Anyways, 100mpg is great and all but I'd hate to have to pass a semi on the highway in this thing-the turbulence would is joke for car this light.

And while it's true that people do tend to drive more idiotically if they think their car is safer (this research is not a government study IIRC, it was mostly just a psychology experiment), overall fatalities rates have dropped VERY significantly for car accidents. In fact, fatalities are down about 50% since the 70's.

Considering that the #1 cause of death for non-elderly people in the US are car accident fatalities I'd say a ~50% reduction is pretty good.


Scroll down on that page and you'll see that even from 1994 to 2006, your odds of being in a fatal MVA have gone down from 1.73 fatalities per 100 million miles to 1.41. And that for every 100,000 people in the US, another 1 and a half people haven't died. And for every 100,000 registered vehicles in the US fatalities are down 4 people.

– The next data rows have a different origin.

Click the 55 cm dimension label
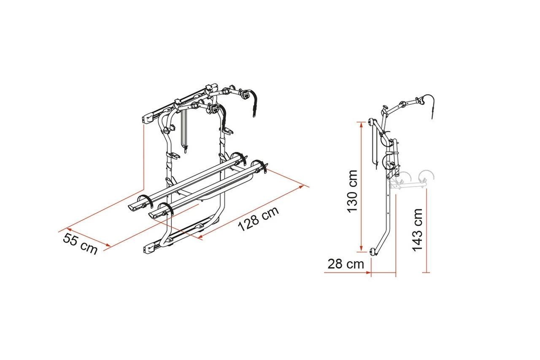(x=80, y=244)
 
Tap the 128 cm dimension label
(x=259, y=219)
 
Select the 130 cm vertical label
(x=352, y=192)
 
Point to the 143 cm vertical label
(x=418, y=230)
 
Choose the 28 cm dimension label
(x=346, y=264)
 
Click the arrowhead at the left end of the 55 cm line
(x=69, y=229)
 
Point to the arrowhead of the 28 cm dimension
(x=369, y=273)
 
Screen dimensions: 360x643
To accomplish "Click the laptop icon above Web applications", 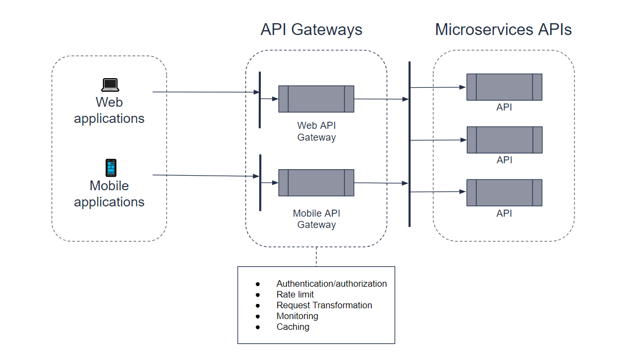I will (x=110, y=85).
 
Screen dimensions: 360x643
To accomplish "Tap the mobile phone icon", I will (x=110, y=168).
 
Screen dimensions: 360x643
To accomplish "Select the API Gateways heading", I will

And that one shows you the HUGE difference between 1980 and 2002, where rural fatalities are down from 4.40 to 2.28 per 100 million miles (about 50%) and urban fatalities are actually down even more than 50% from 2.52 to 0.97 per 100 million.

These have improved even more since then, so if you live in an urban area you're already less than 1/2 as likely to die in a car accident as you would have been with the safety features of 1980.

FINALLY, those are just fatalities! They're not even taking into account the huge # of people who haven't been horribly maimed or crippled in a car accident.

Please stop making up BS safety statistics to champion cars without safety features. If you want to drive a super light car without airbags or ABS or a reinforced passenger cabin, good for you, but don't make up statistics claiming that car safety improvements have been negated by crappier driving.

BTW, I was once rear ended by a full-size pickup in my Civic at about 60MPH, right after hitting the car in front of me (at a lower speed since I slammed the brakes and the driver airbag didn't deploy), and I can assure you that the SRS system did a great job while I thought my life was coming quickly to an end (not helped by the fact that the passenger airbag went off since the passenger seatbelt wasn't fastened and the car didn't have a weight sensor). So instead of my civic being crumpled into a tiny ball of metal like a 1980's civic would have been if a Silverado had hit it, the passenger cabin was perfectly intact. I hurt my knee when it hit the dashboard (my knee was out since I was still on the brakes when the Silverado hit), but everything else A-OK. Should I have been more defensive at driving? Definitely, but I was a dumbass teenager, and I do appreciate that improved safety means that I'm not six feet under or crippled.

At the end of the day if it comes down to paying $15 more a day for gasoline, or having both my shins shattered in a car accident when I was 19, I'd gladly opt for $15.